In taking over the role of editor-in-chief of Applied Nursing Research (ANR), four-time Case Western Reserve University alumnus Ronald Hickman, PhD, keeps the nursing academic journal at the university where it began 33 years ago.
Hickman (CWR ‘00; NUR ‘02, ‘06; GRS ‘08, nursing) has served as associate editor of ANR for the past three years and assumed the role of editor-in-chief in January. Hickman is the Associate Dean for Research at the Frances Payne Bolton School of Nursing. The journal’s focus and scope is to bridge the gap between research and practice, and Hickman said that will not change under his direction.
“It can take 15 years before research findings are able to break through into practice,” he said. “We’re looking at new opportunities and ways to close that gap of translation.”
Under his leadership, Hickman—who holds the nursing school’s inaugural endowed chair of the Ruth M. Anderson professorship—said the editorial board will be looking at how to not only disseminate research findings, but also to show clinicians how to use that research in practice.
“As I was looking for a successor who was the best fit, Dr. Hickman was well positioned to take over as editor as he had the national reputation and visibility as a nurse scientist,” said Joyce J. Fitzpatrick, PhD, the Elizabeth Brooks Ford Professor at the School of Nursing. Fitzpatrick launched ANR and served as the inaugural editor-in-chief for the last three decades.
One of Hickman’s initiatives will be to expand the footprint of the journal’s application lens.
“When Applied Nursing Research was founded, it was done so through a lens of North America and the United States,” he said. “But nursing research has grown and blossomed across the globe.
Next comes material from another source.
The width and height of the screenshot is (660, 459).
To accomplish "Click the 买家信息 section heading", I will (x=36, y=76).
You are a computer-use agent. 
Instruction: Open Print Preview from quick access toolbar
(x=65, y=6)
We need to capture that diversity.”
The sheer amount of research and science behind care and solutions toward combating the COVID-19 pandemic is proof enough of the globalization of that research. But Hickman is accustomed to the pace of editing successful academic nursing journals having previously served as a contributing editor for the American Journal of Critical Care for a number of years before joining its editorial board in 2017. He also serves on the editorial board for Nursing Outlook and Nursing Research and Health.
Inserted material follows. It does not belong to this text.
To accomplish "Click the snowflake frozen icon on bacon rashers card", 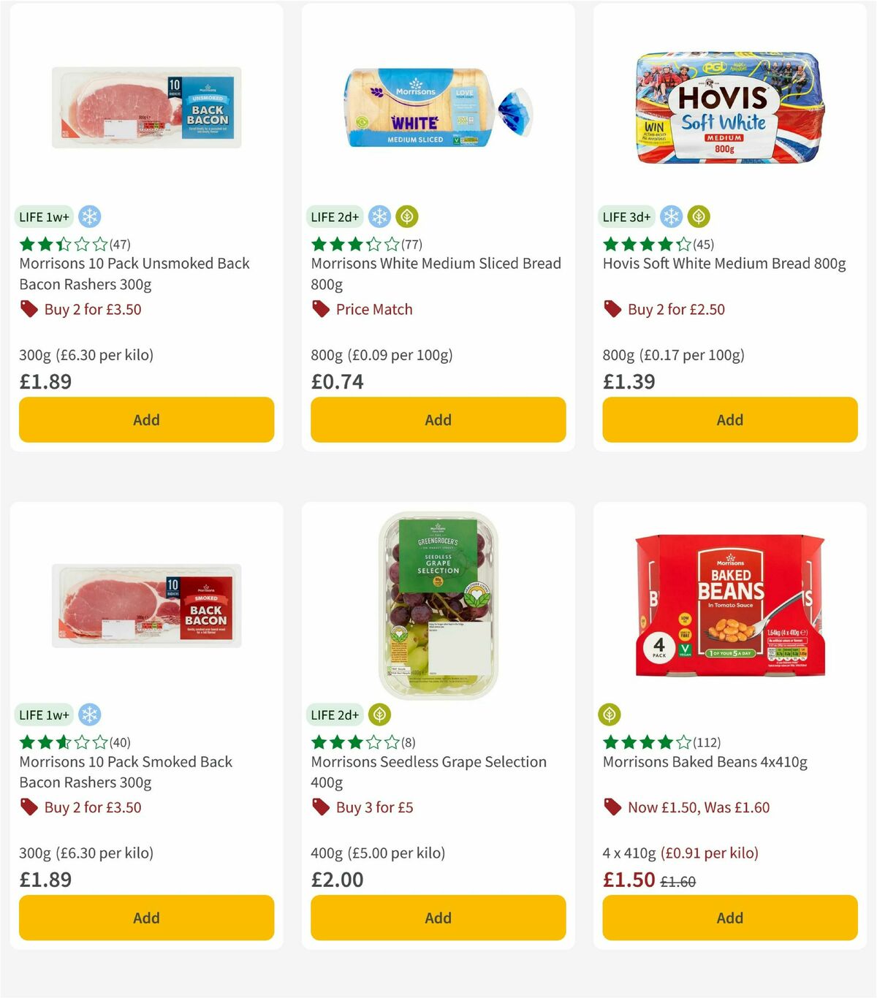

“Dr. Hickman has the requisite knowledge and skills to advance the journal, and to attract key authors and editorial board members,” said Fitzpatrick, a Distinguished University Professor at Case Western Reserve.
Past editorial experience allowed Hickman to see what the publishing process is like, and how he would like to diversify nursing academic publications. With few persons from diverse backgrounds shaping nursing journals, Hickman said he’s excited about this new opportunity to influence nursing research and practice in the U.S. and worldwide.
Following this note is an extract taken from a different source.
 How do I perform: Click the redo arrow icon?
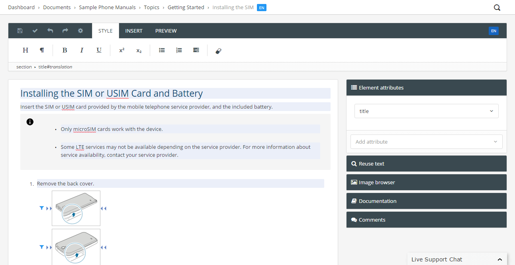tap(65, 31)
“When you look at the history of nursing journals, there is a homogeneity in terms of [editors-in-chief]. It was reflective of our workforce at the time,” he said. “We need to focus on adding more diversity in terms of race, gender, and other social perspectives.”
That emphasis on diversity extends to professional roles held by editorial board members. Hickman hopes to include not only researchers, but also nursing leaders in healthcare systems—like chief nursing officers and chief nursing executives—and clinical nurse specialists to help close that gap of translation.
The submission of content has been so robust that Hickman and the editorial board are looking to implement their strategies to accelerate the application of nursing research to practice; to transform outdated models of care delivery; and provide patients, families, and communities with effective, safe, and evidence-based nursing care.